The more interesting question is whether believers would wish the thesis to be proved correct. At one level, because the Gospel is true, we should not be surprised that goods flow from it. But the Gospel is not true because of the goods. The goods may be there because it is true. We need to eschew the outcomes thinking of our culture, which is, after all an updated version of the works righteousness of which Paul spoke.

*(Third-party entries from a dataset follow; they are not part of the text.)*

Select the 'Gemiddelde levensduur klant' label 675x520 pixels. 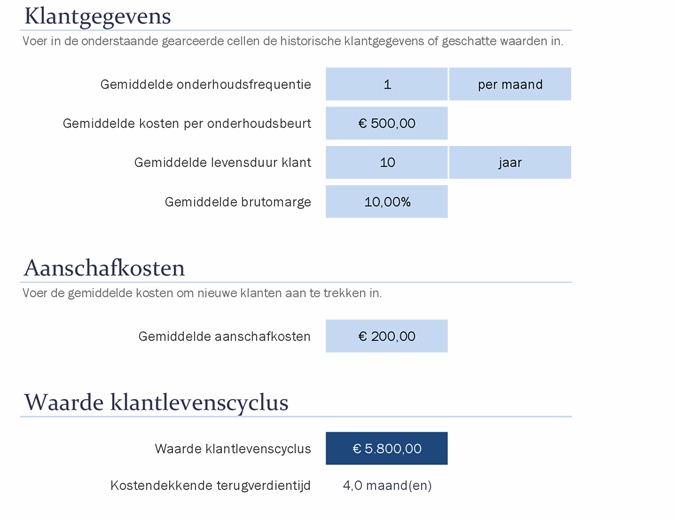(222, 162)
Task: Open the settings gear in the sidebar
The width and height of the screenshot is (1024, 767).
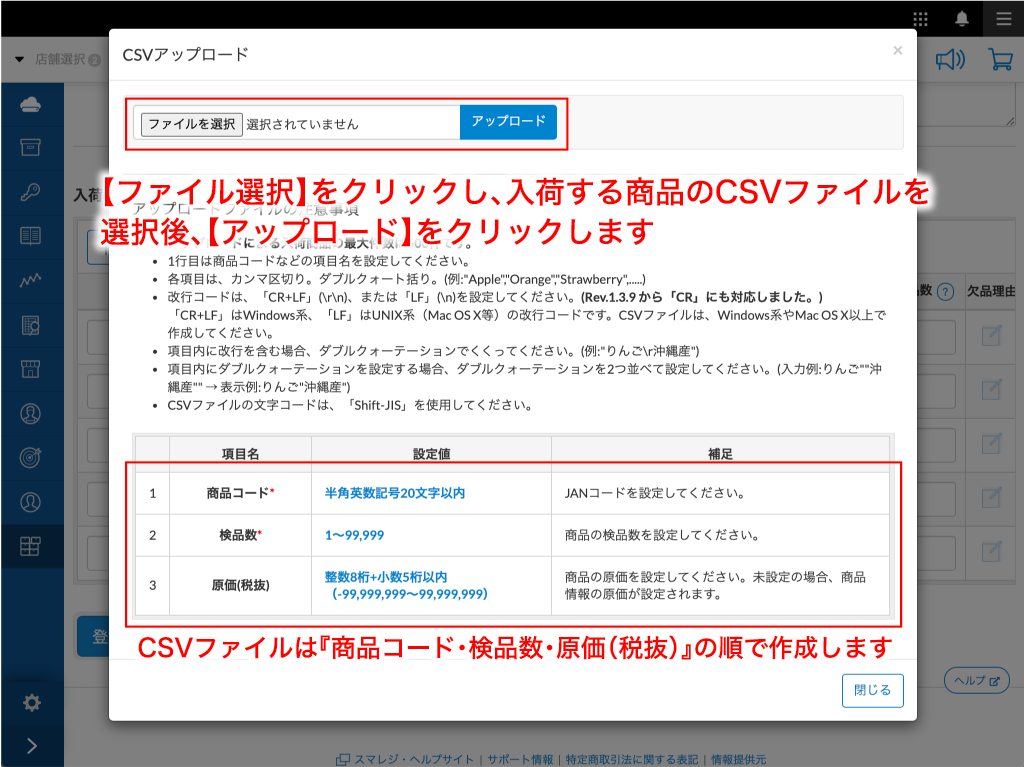Action: tap(31, 703)
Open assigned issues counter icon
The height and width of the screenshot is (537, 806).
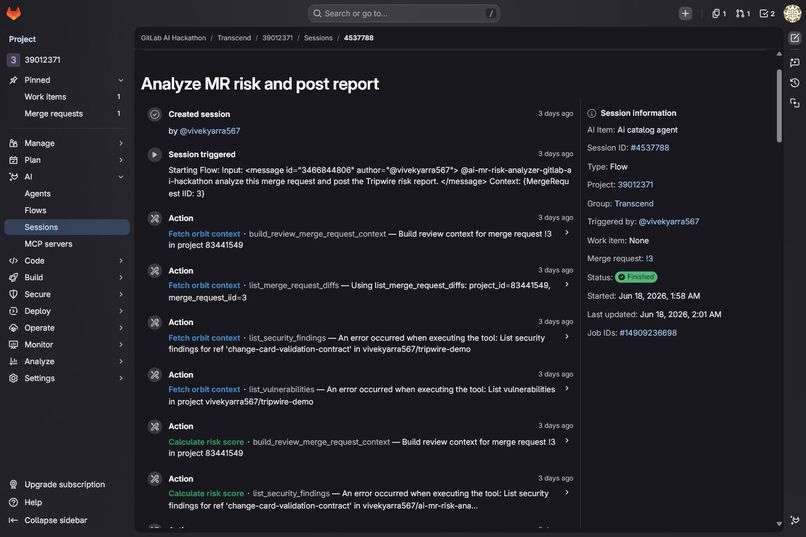pos(719,14)
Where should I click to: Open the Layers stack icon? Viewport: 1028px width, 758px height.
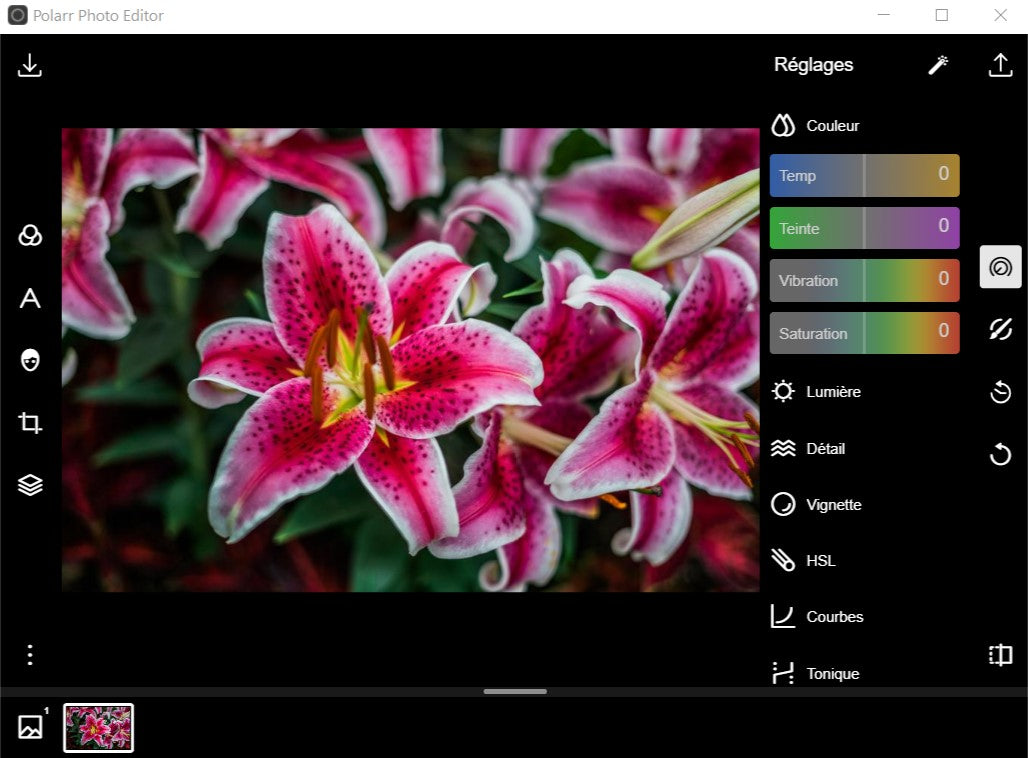pyautogui.click(x=30, y=485)
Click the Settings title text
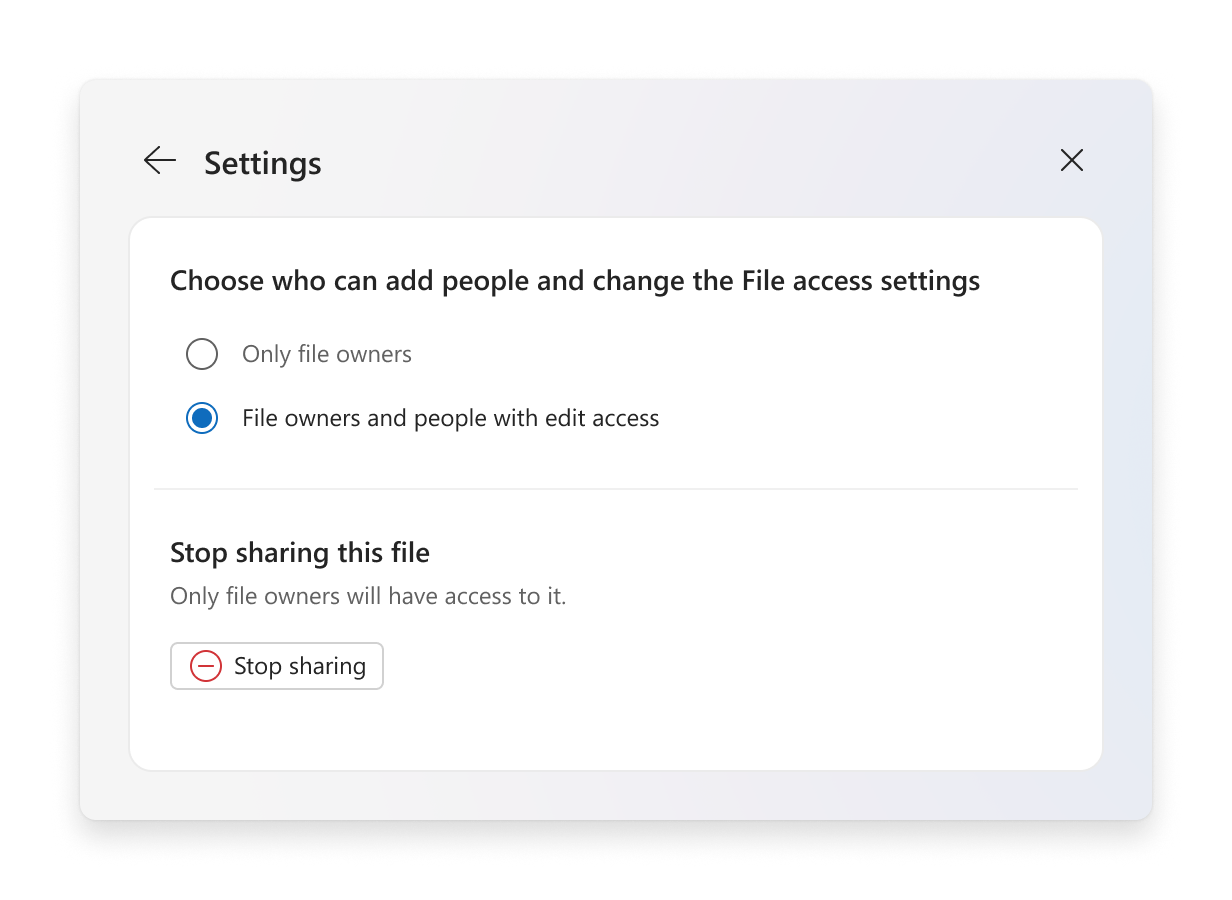Screen dimensions: 1232x900 [263, 163]
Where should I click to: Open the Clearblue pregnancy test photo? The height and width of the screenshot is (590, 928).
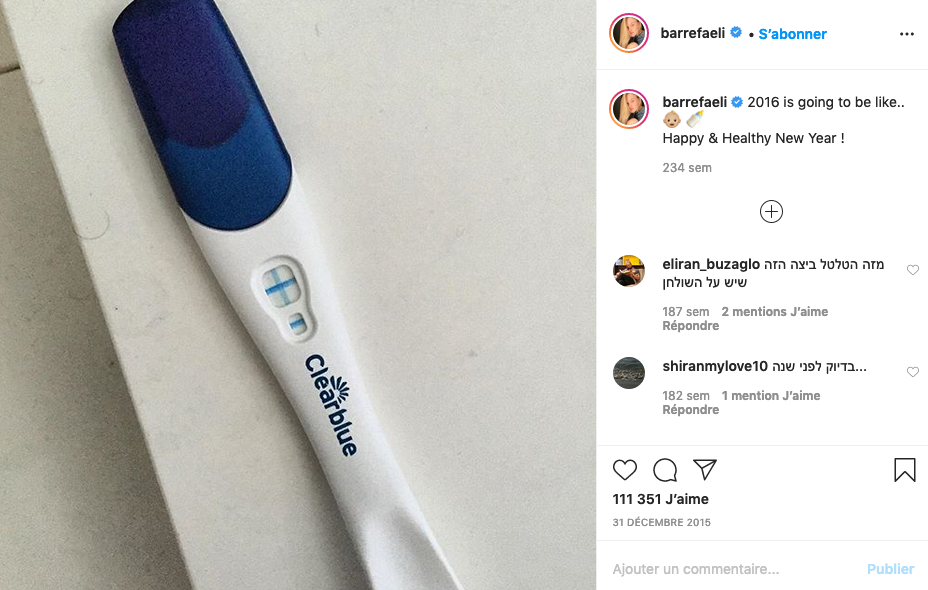pyautogui.click(x=298, y=295)
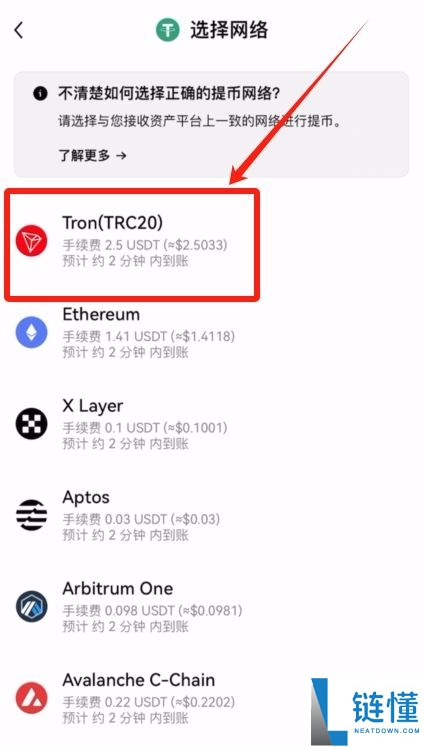Click the blue Ethereum diamond icon
This screenshot has height=747, width=424.
pos(31,333)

Furthermore, we need to take note that the definition of what “the good” is seems to be presumed before the debate begins. In fact, the Gospel offers us a comprehensive and new way to see the world, one that takes account of our sense of the good, then expands, alters and reframes it. Hitchens protests against a claim to a purpose in the universe and ourselves bestowed by the Creator. But the alternative is purpose as we in our wills manufacture it for ourselves. Modernity worked its way inexorably from the Enlightenment out to Friedrich Nietzsche, who understood that the making of our own good amounts to the will-to-power. Hitchens not only caricatures religion–he also sugarcoats modernity.
The affirmation of the purpose for which we were made, to praise God with our heart, soul and mind, that we should defend happily, in the confidence that it can account for more of the world, in its wonder and brokenness, and likewise more of our hearts, than the debunkers can imagine. Of course, at the end of the day, the best argument for the good of Christianity is that, in spite of all its sins, it contains within it the word about Jesus Christ, who is the light of the world.
— The Rev. Canon Dr. George Sumner is principal of Wycliffe College, University of Toronto.